第186回 2025年に電力危機は起こるか

2025年8月20日

繰り返される電力需給のひっ迫

 日本では夏季や冬季になると電力不足が心配されます。ここ数年を振り返ってみても、2021年度冬季に「電力需給ひっ迫警報」が、2022年度夏季に「電力需給ひっ迫注意報(※1)」が、初めて発令されています。この際は幸いにも、大規模停電に陥るなどの最悪の事態は免れましたが、空港での旅客線ターミナル内の一部消灯、商業施設での閉店時間の繰上げ、家庭内での空調温度抑制など、各所で節電の取り組みが取られることになりました。
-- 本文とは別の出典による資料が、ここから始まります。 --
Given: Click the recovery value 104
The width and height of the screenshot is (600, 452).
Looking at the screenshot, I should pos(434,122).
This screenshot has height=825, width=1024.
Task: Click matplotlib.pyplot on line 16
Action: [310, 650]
 また、警報や注意報が発令されなかった2023年度以降についても、電力需給のひっ迫の懸念される事態が生じています。例えば、日本で最も電力需給がひっ迫しやすい東京電力管内では、2023年度夏季の電力供給の余力(予備率)が、安定供給に必要とされる3%台まで低下しました。2024年度も予備率が3%を下回る状況が一時的に発生し、東京電力が需給改善のために、中部電力から電力融通を受けました。ここ最近、日本の電力供給には、緊張感が生まれています。

今年の夏は「余力あり」の見通しだが…

 今夏については、老朽火力発電所の稼働継続などの供給力確保策が強化されたことにより、電力の安定供給は確保される見通しです。経済産業省によると今夏の電力需給見通しは、全エリアとも10年に一度の厳しい暑さを想定した電力需要に対して、安定供給に最低限必要な予備率3%を確保できる見通しであり、家庭や企業への節電要請が見送られています[図表1]。ただ、日本は異常気象や燃料調達先の国際情勢の変化など、電力需給バランスを崩すような変化に脆弱であり、警戒が必要であることは変わらないとの指摘もあります。
 実際、梅雨入り後の6月17日には、東京電力管内の予備率が3%台にまで下がるという事態が起きました。この電力不足は、夏の最需要期に向けた電力設備の保守・点検が進められる中、予想以上の気温上昇によって空調利用が増えたことなどが要因です。この事例は、いくつかの想定外が重なることで、すぐにひっ迫するという電力需給の脆弱性を浮き彫りにしています。
 日本では、これまでも自然災害や燃料価格の高騰、発電所トラブルなど、いくつかの原因が重なることで、電力需給のひっ迫が起きてきました。最近では、中東地域での紛争拡大により、日本が中東に大きく依存する原油の供給が不安定になり、原油価格への影響が懸念されています。想定外の事態は、実はより身近なものであり、「めったに起こらないはずのリスク(テールリスク)」とは言い切れないのかもしれません。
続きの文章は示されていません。